- [AIM OF THE EXERCISE]:
In the Nextcloud upgrade thread, which command does the reply give for performing updates through Nextcloud's built-in command-line system?

──────── SOURCE TEXT ────────

# Nextcloud upgrade to 20.0, blank page



## olafz (Oct 10, 2020)

Hi,

I have upgraded the nextcloud package to version 20.0 and get a blank web page after logging in. There are no errors in the logs. Deinstalling and installing again did not help. What went wrong here? And where can I download the previous 19.0.x package file?


----------



## Oclair (Oct 10, 2020)

I tend to be extremely selective which PHP projects found in ports I use to upgrade/update.  Usually I install the Nexcloud port only to load in preqs and then rename the directory and then pkg delete nextcloud and then perform all updates via the built in Nexcloud cli system.

sudo -u www php occ upgrade
as per https://docs.nextcloud.com/server/20/admin_manual/maintenance/manual_upgrade.html

Basically there is simply no way that the FreeBSD Port is going to be as effective and percise as the Nextcloud team is for updating.

Your problem sounds like a simple issue, an app is causing a php error because the port did not check/disable/upgrade apps before upgrading the server.

──────── DATASET CONTENT ────────

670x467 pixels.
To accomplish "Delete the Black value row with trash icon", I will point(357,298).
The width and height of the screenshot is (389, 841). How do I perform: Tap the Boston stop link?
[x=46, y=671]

────────

- [FINAL RESULT]:
sudo -u www php occ upgrade